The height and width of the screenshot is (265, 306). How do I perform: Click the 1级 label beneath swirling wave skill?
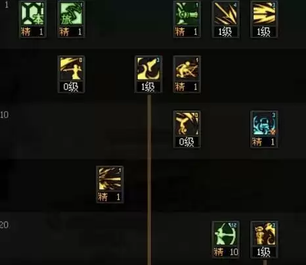pos(148,87)
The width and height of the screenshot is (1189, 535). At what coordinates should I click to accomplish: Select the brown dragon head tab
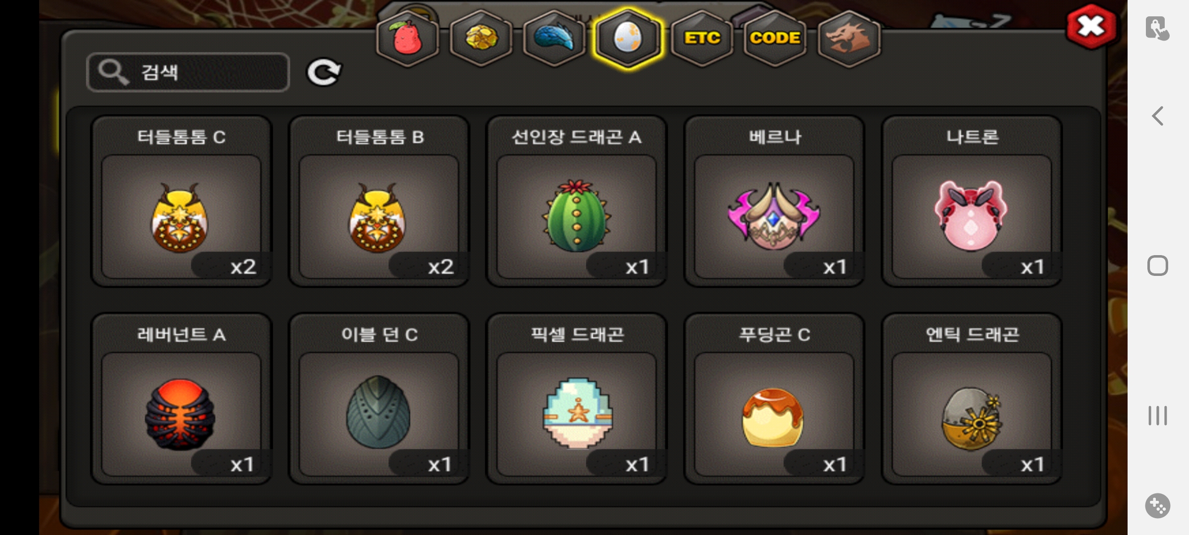849,38
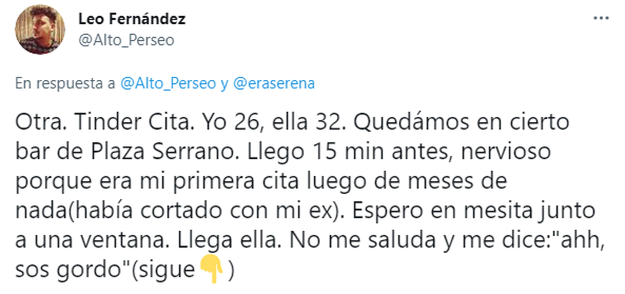Click the @Alto_Perseo handle under the name
Image resolution: width=625 pixels, height=294 pixels.
[126, 40]
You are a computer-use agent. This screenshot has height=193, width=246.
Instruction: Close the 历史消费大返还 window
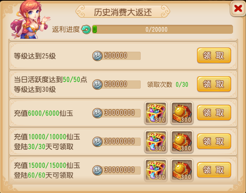pos(238,8)
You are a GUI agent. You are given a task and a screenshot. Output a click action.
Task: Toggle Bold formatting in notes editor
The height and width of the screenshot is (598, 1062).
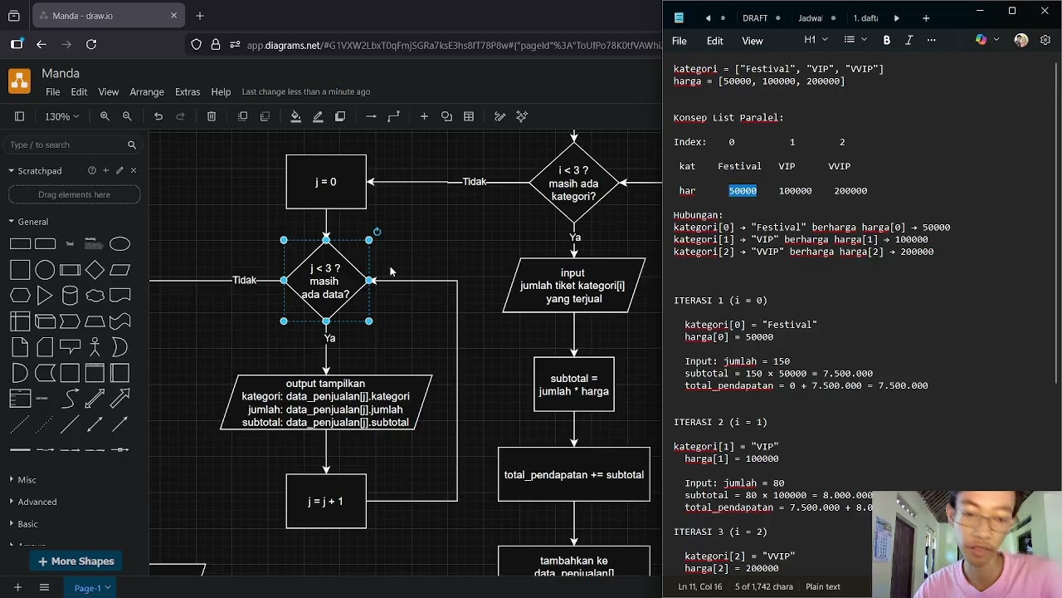click(x=886, y=40)
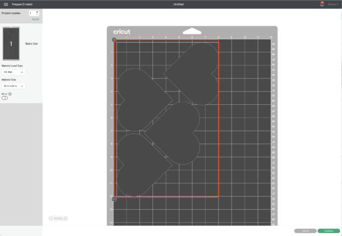Open the Material Size dropdown
Image resolution: width=342 pixels, height=236 pixels.
pyautogui.click(x=14, y=86)
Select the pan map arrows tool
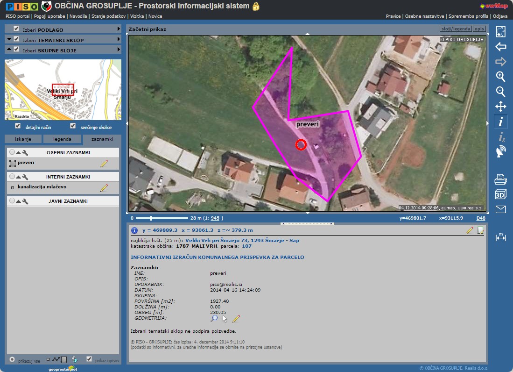This screenshot has width=513, height=372. (x=500, y=106)
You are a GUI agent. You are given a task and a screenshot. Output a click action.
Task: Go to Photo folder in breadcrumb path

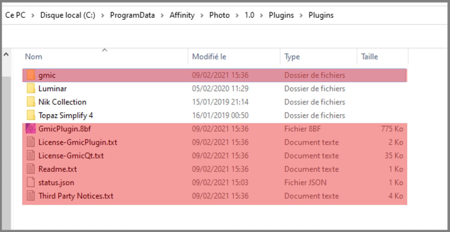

::::

EXERCISE BRIEF →
Transcribe all the lines above exactly; any image among them is skipped.

WRITTEN REPLY →
The height and width of the screenshot is (265, 306). How do I perform: Click the 1级 label beneath swirling wave skill?
pos(148,87)
The width and height of the screenshot is (1189, 535). At what coordinates should I click to accomplish: Select the brown dragon head tab
849,38
Click the @Alto_Perseo handle under the name
Image resolution: width=625 pixels, height=294 pixels.
[126, 40]
You are a computer-use agent. This screenshot has height=193, width=246.
Instruction: Close the 历史消费大返还 window
pos(238,8)
You are a GUI agent. You are given a task and a screenshot. Output a click action.
Task: Toggle Bold formatting in notes editor
The height and width of the screenshot is (598, 1062).
click(x=886, y=40)
Open the Material Size dropdown
Image resolution: width=342 pixels, height=236 pixels.
pyautogui.click(x=14, y=86)
Select the pan map arrows tool
This screenshot has width=513, height=372. (x=500, y=106)
You are a GUI agent. You are given a task and a screenshot. Output a click action.
Task: Go to Photo folder in breadcrumb path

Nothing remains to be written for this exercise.